REQUIRED ACTION A -> In the review of Bravo's Workout New York, what was going on in NYC during the writer's one visit there?
REQUIRED ACTION B -> For each statement, say yes or no as to whether the review of Bravo's Workout New York supports it, quoting the deciding words: (i) The writer would sooner visit Houston in July than NYC. (ii) The writer knows how much rent costs in New York City. (iii) The writer dislikes Holly Rilinger.
REQUIRED ACTION C -> Write a continuation of the review of Bravo's Workout New York, starting right after its final sentence.

SELECTED TEXT ->
= = = = =

It’s been a few years since Bravo has attempted another ‘Workout’ series and this time, they’ve headed east over to the New York. Ya know, the greatest city in the world. I believe NYC to be the armpit of the world. I’d rather visit Houston in July than NYC any time. (I’d go to Brooklyn at the drop of a hat. I love Brooklyn mostly because our dear friends Paulie and AoD of South Brooklyn Weightlifting Club are there;) NYC? No. I was there once during a garbage strike. A garbage strike in a city overflowing with people.
So that was fun.
I honestly can’t imagine why anyone would live in A) New York city or 2. Los Angeles. Blech. But then to believe that you’re in the greatest city of the world leads me to believe you’ve never been to interesting places like, oh I dunno, Cleveland. I used to work with a coach who grew up in the Chicago area but wanted to make it big in NYC, getting his own Black Iron gym going. Now, first off, it’s not my place to shit on someone else’s dreams. But I will question the mentality of a person who can only afford a studio apartment the size of our bathroom (for an economical fee of $2000 per month) for 15 years and is no closer to owning their own Black Iron gym than I am of having a Lynda Carter body (like, her body now. Not even the Wonder Woman body.) Honestly, I have no idea how much rent costs in New York City. All I know is that it is higher than our home mortgage which allows us to have a helluva lot ‘o fun in addition to living; a black iron gym, and a fine sized back yard for the big white dogs. (Asshole neighbor thrown in for free.)
SO, anyway, Workout New York city follows the cast of characters who you quickly see are filled with so many insecurities and neurosis that only reality TV can appreciate. There are a few bright spots. Holly Rilinger has been around for a long time and has a nice energy about her. I kind of picture her like the Adrian Wilson of her world. Adrian is bright and positive and kicks arse and basically is everything good about an athlete. That’s my impression of Ms. Rilinger. Stays above the fray. I like her.

= = = = =

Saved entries

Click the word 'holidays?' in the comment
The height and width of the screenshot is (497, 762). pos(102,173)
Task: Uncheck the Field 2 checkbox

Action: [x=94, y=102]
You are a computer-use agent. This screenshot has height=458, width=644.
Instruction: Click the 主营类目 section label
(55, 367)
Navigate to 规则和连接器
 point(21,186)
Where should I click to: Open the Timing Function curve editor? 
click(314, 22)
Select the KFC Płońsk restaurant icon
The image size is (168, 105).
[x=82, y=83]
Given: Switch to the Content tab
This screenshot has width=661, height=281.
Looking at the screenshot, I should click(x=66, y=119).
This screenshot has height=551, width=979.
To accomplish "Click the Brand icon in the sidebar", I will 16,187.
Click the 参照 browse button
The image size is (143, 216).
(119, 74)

= = = = =

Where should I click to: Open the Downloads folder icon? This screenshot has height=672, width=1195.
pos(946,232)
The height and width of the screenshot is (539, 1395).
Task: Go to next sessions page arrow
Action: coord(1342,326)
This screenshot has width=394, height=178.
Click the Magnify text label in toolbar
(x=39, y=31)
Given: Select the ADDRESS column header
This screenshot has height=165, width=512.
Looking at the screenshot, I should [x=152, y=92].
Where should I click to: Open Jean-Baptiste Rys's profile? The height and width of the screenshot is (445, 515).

= = = = =

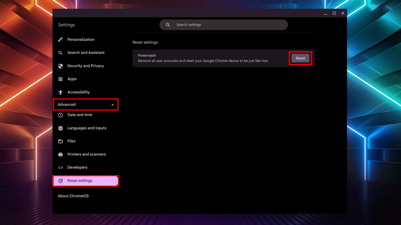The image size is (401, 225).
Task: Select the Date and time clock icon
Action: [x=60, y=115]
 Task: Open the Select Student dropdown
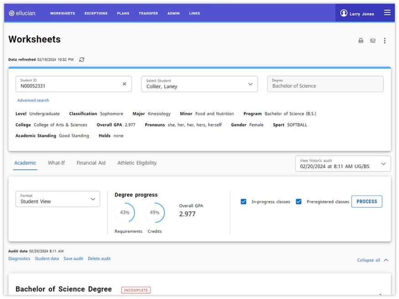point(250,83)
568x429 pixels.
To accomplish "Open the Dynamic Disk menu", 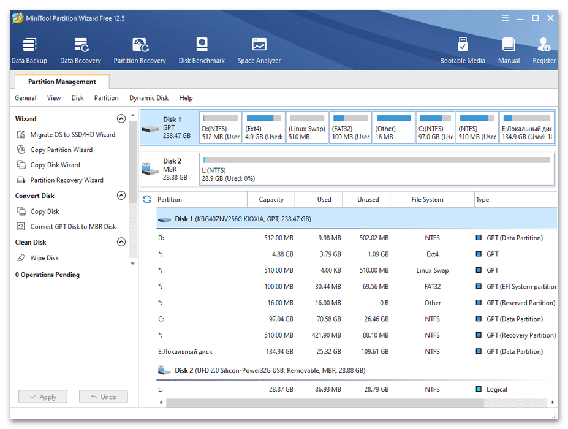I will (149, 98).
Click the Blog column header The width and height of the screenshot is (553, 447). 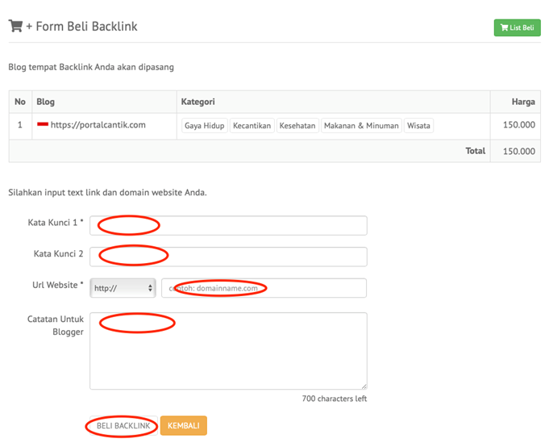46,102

= = = = =

RESPONSE BOX A -> A garbage strike.

RESPONSE BOX B ->
(i) Yes: "I’d rather visit Houston in July than NYC any time."
(ii) No: "Honestly, I have no idea how much rent costs in New York City."
(iii) No: "I like her."

RESPONSE BOX C ->
I’ve only caught parts of episodes here and there if it’s on while I’m doing housework but one little scene yesterday caught my ear. One of the newer trainers, Lee Marti, is training for a physique contest. She met her trainer on the beach for a cardio session and was bemoaning how tired she was and she vented:
(That’s her in the middle) “I’m down to 1400-1600 calories a day! I’m starving and exhausted!!” I thought originally that she said 1600-1800 a day but I think I was wrong. In other words, worst case sceanario, she’s DOWN to a low point of 1400 calories a day two weeks out from her first PHYSIQUE competition.
Last spring when I very briefly paid a bodybuilder to help me with my food, she had me at 1300-1400 calories a day and under 70 grams of carbs on my training/throwing days. Guess who felt like shit; gained weight; and whose throws went down the shitter? Ya. Me. A thrower/lifter weighing in I’m guessing around 100 pounds heavier than little Miss Thang above, training explosive lifts and throws instead of constant cardio. Giving me a diet with less calories and carbs than a 5’2, 120# physique competitor was stupid. You’re fired.
What I loved about Ms. Marti’s comment though, was the highlight that she was in a state of starvation. That her body wasn’t running on all cylinders. That this LOW CALORIE diet of 1400-1600 was brutal for her. Not good. No Bueno.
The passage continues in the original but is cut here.